Text
--- START ---
Mission, Strategy, Goals

To survive and grow, every organization must develop viable assumptions about what to do and how to do it. For an organization to succeed in the sense of accomplishing its mission, surviving, and growing, it must fulfill what its various environments demand and afford. Most organizations evolve assumptions about their basic mission and identity, about their strategic intent, financial policies, fundamental way of organizing themselves and their work, way of measuring themselves, and means for correcting themselves when they are perceived to be off target.
When the organization was first created, its founders and early leaders had a strong sense of mission and identity—what they were trying to be, what product or market they were trying to develop, who they were and what justified them. To raise money, they had to develop a credible story around these questions, and the first set of employees needed to buy into and believe the story, even if they knew initially that it was a risk and might not work out. But if it did work out and the organization succeeded, the founders and the employees would begin to form shared assumptions around those initial beliefs—and over time come to take them for granted. The deep sense of mission and identity may become so taken for granted that it surfaces only if some event violates it and thereby brings it to consciousness.
--- END ---
Action item A
From the text on organizational mission, list everything the last sentence of the first paragraph says most organizations form assumptions about.
Action item B
Update the stretch of the text on organizational mission from "When the organization" through "it to consciousness.", with "founders" changed to "creators".

Data
--- START ---
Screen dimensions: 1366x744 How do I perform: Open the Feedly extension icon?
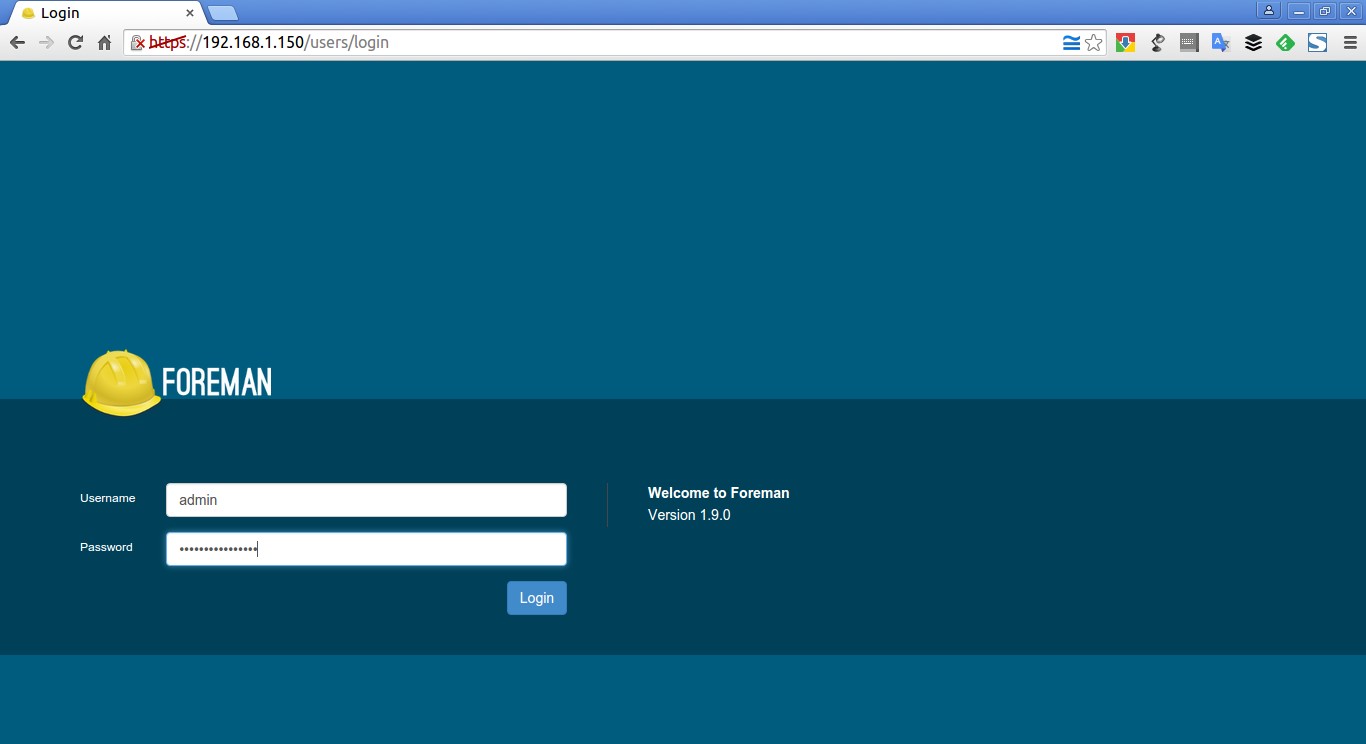coord(1285,42)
--- END ---
Response A
- their basic mission and identity
- their strategic intent
- their financial policies
- their fundamental way of organizing themselves and their work
- their way of measuring themselves
- their means for correcting themselves when they are perceived to be off target

Response B
When the organization was first created, its creators and early leaders had a strong sense of mission and identity—what they were trying to be, what product or market they were trying to develop, who they were and what justified them. To raise money, they had to develop a credible story around these questions, and the first set of employees needed to buy into and believe the story, even if they knew initially that it was a risk and might not work out. But if it did work out and the organization succeeded, the creators and the employees would begin to form shared assumptions around those initial beliefs—and over time come to take them for granted. The deep sense of mission and identity may become so taken for granted that it surfaces only if some event violates it and thereby brings it to consciousness.